● **WHAT TO WORK ON**
Find the "Click the Handwriting policy cell" line in the records below and repeat it and every later line exactly, up to the last; do not include pictures.

---+---

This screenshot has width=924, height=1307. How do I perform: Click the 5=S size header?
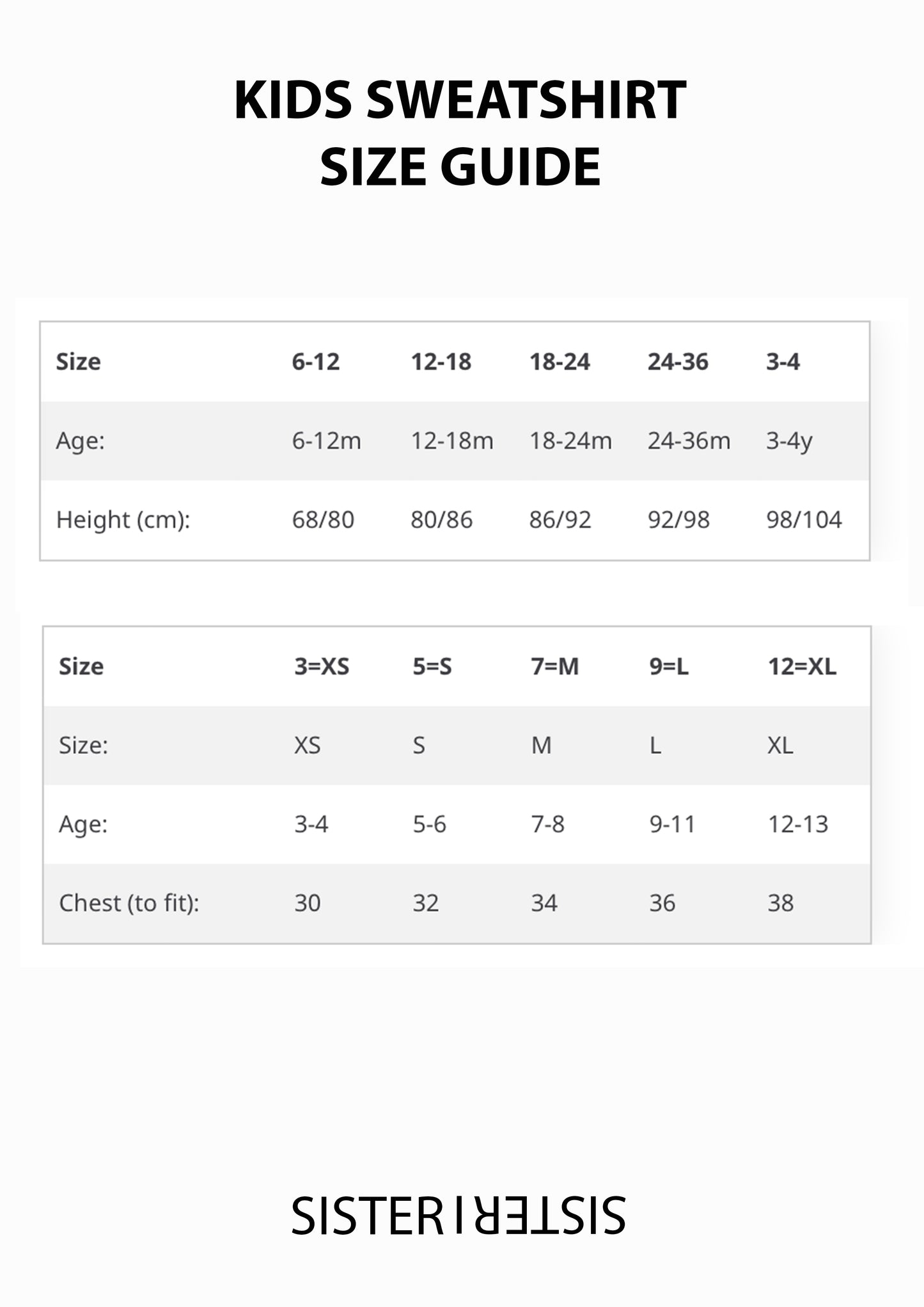[x=432, y=667]
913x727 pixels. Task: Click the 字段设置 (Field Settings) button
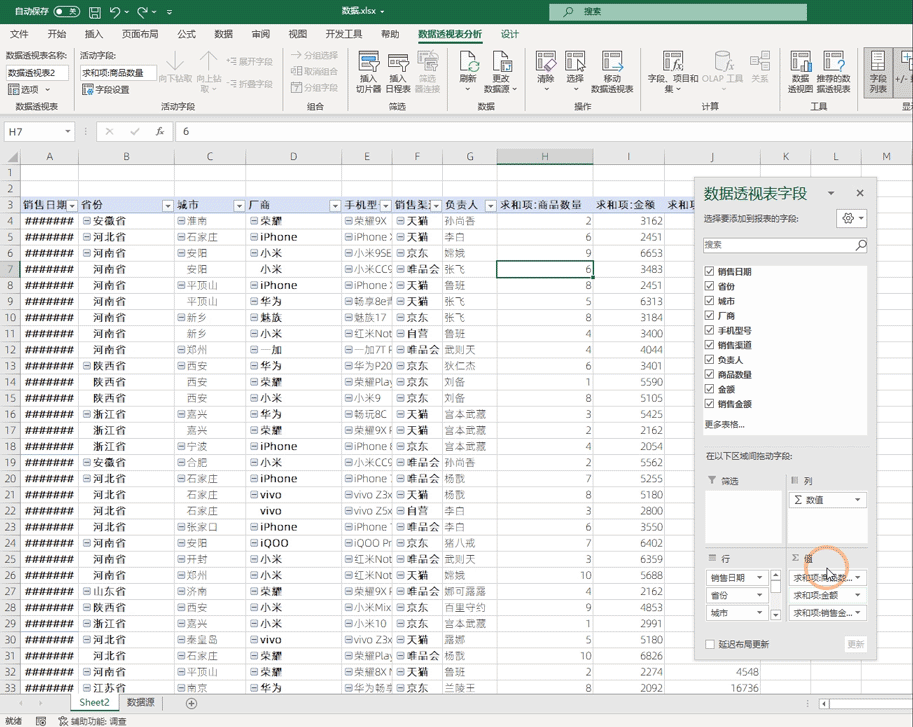tap(106, 90)
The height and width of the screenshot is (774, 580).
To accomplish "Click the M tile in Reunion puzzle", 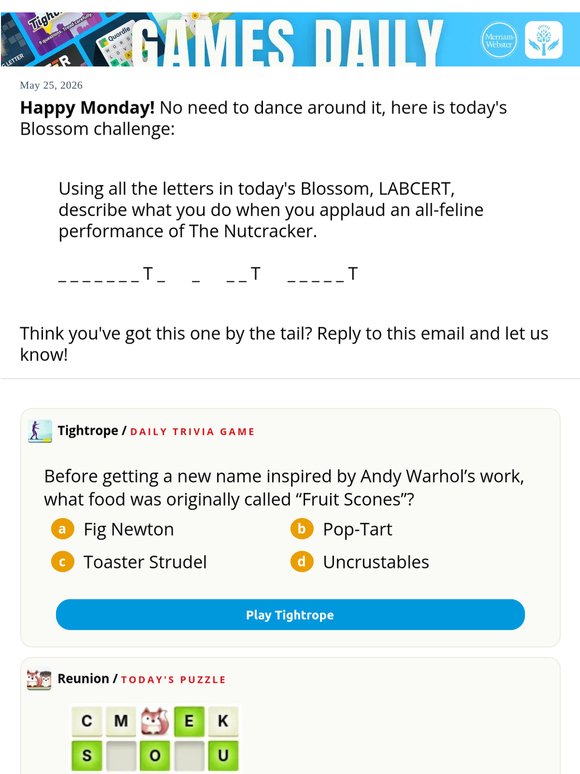I will click(x=121, y=721).
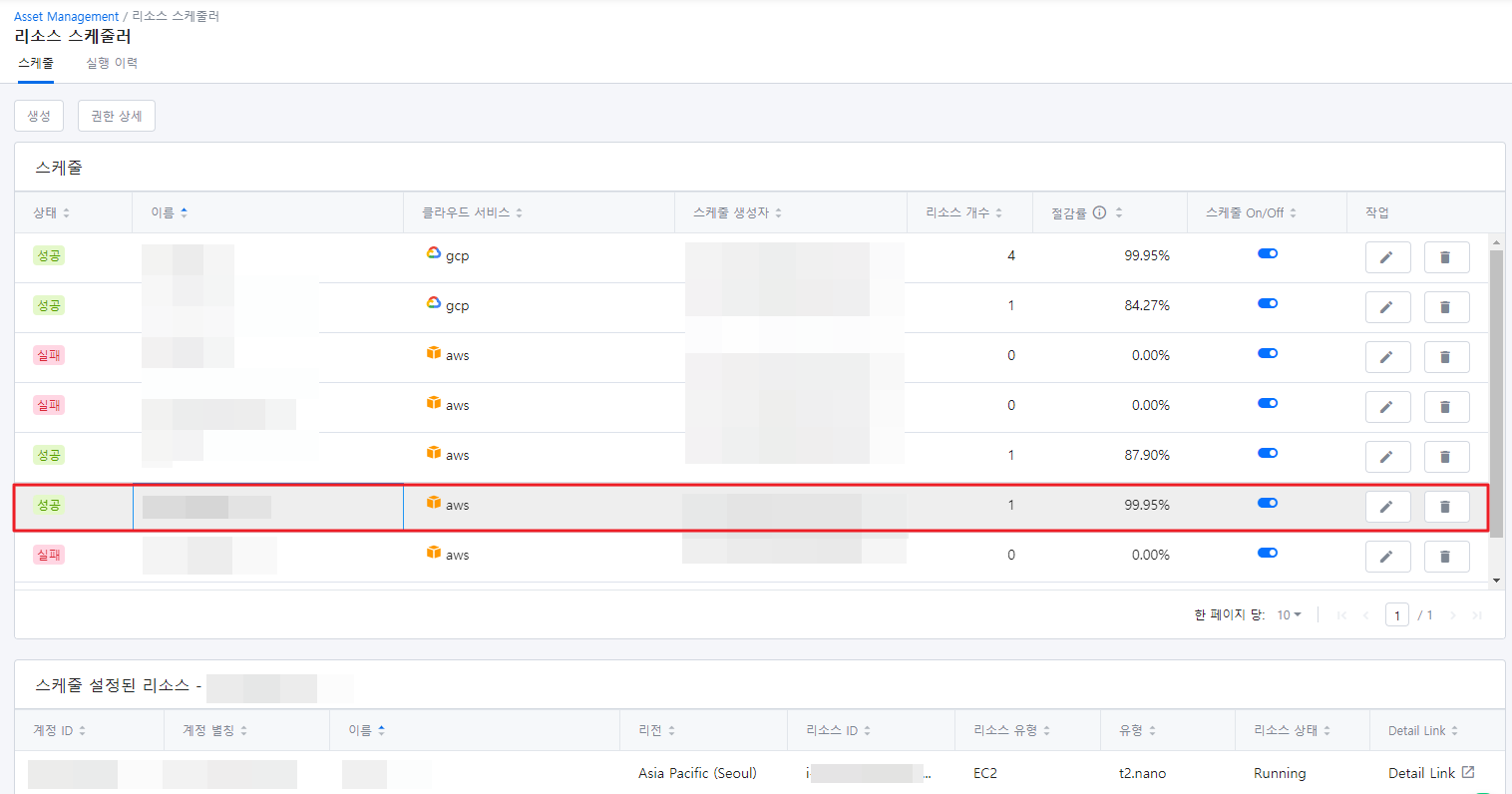Viewport: 1512px width, 794px height.
Task: Delete the highlighted aws schedule via trash icon
Action: 1446,507
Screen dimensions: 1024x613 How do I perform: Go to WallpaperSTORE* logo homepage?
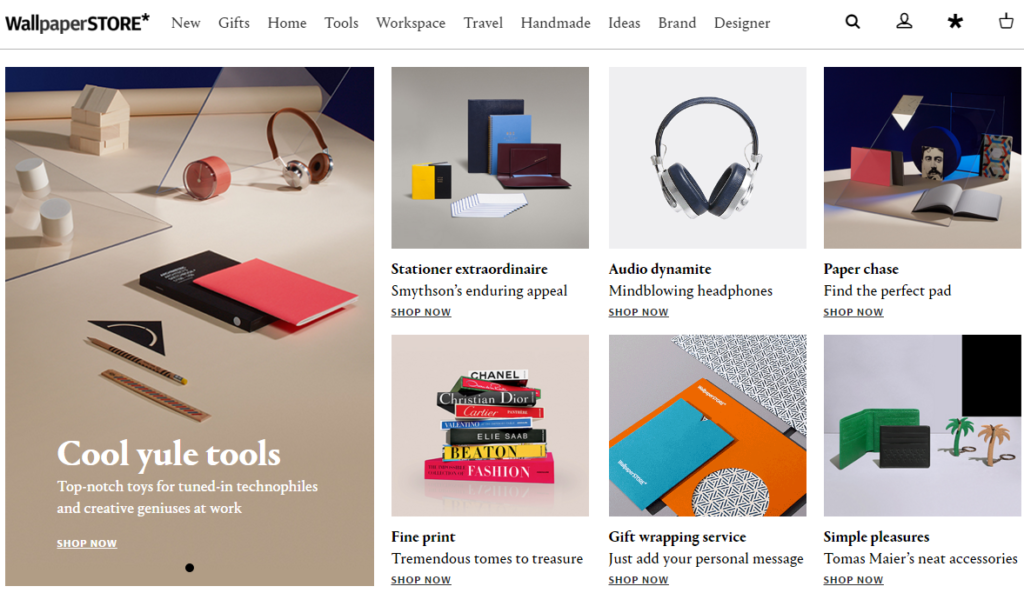click(x=77, y=23)
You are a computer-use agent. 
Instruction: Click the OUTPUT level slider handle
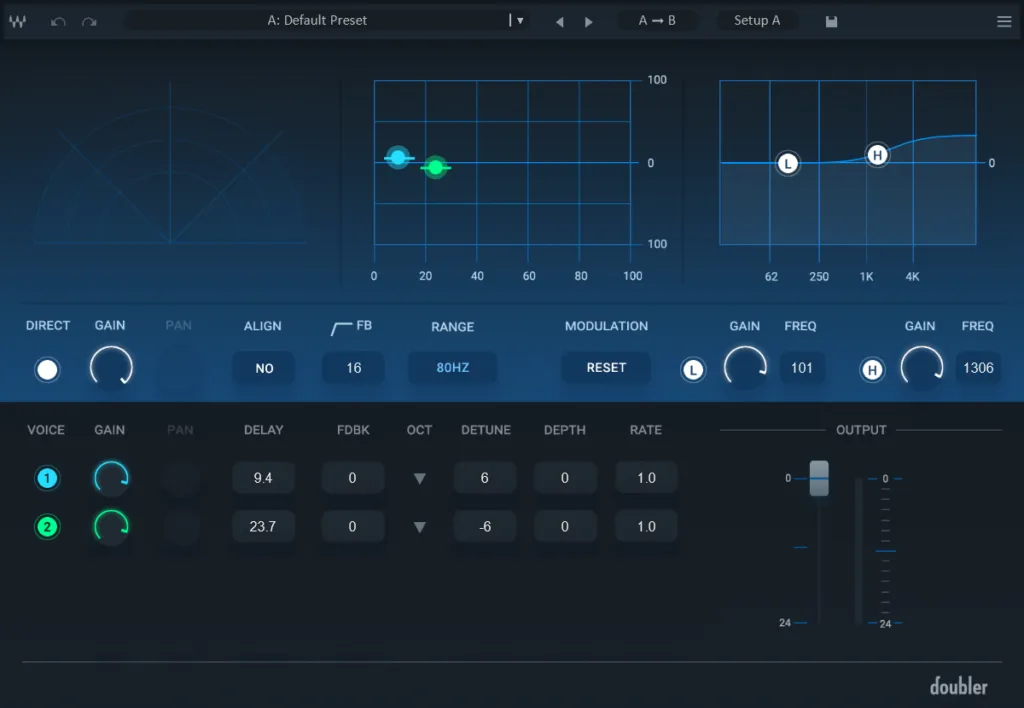pyautogui.click(x=820, y=479)
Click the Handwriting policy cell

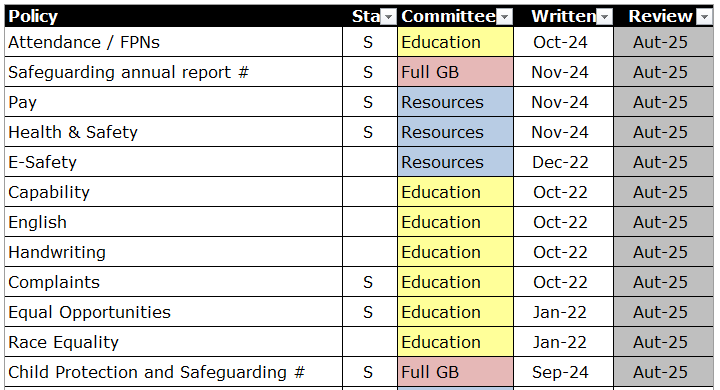174,252
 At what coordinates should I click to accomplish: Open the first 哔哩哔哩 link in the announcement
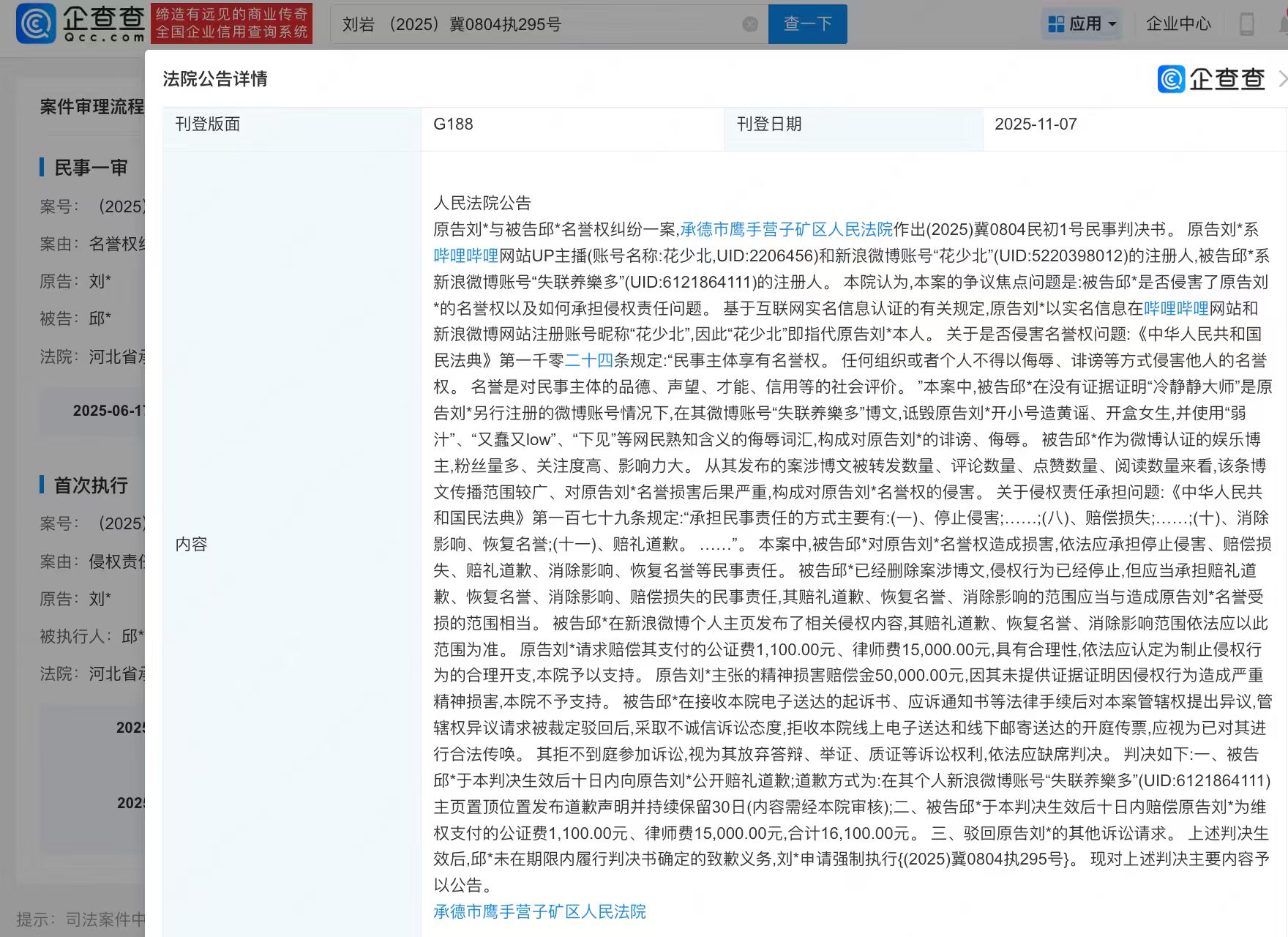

---+---

● **EXPECTED OUTPUT**
Click the Handwriting policy cell

174,252
 At what coordinates should I click to accomplish: Open the first 哔哩哔哩 link in the announcement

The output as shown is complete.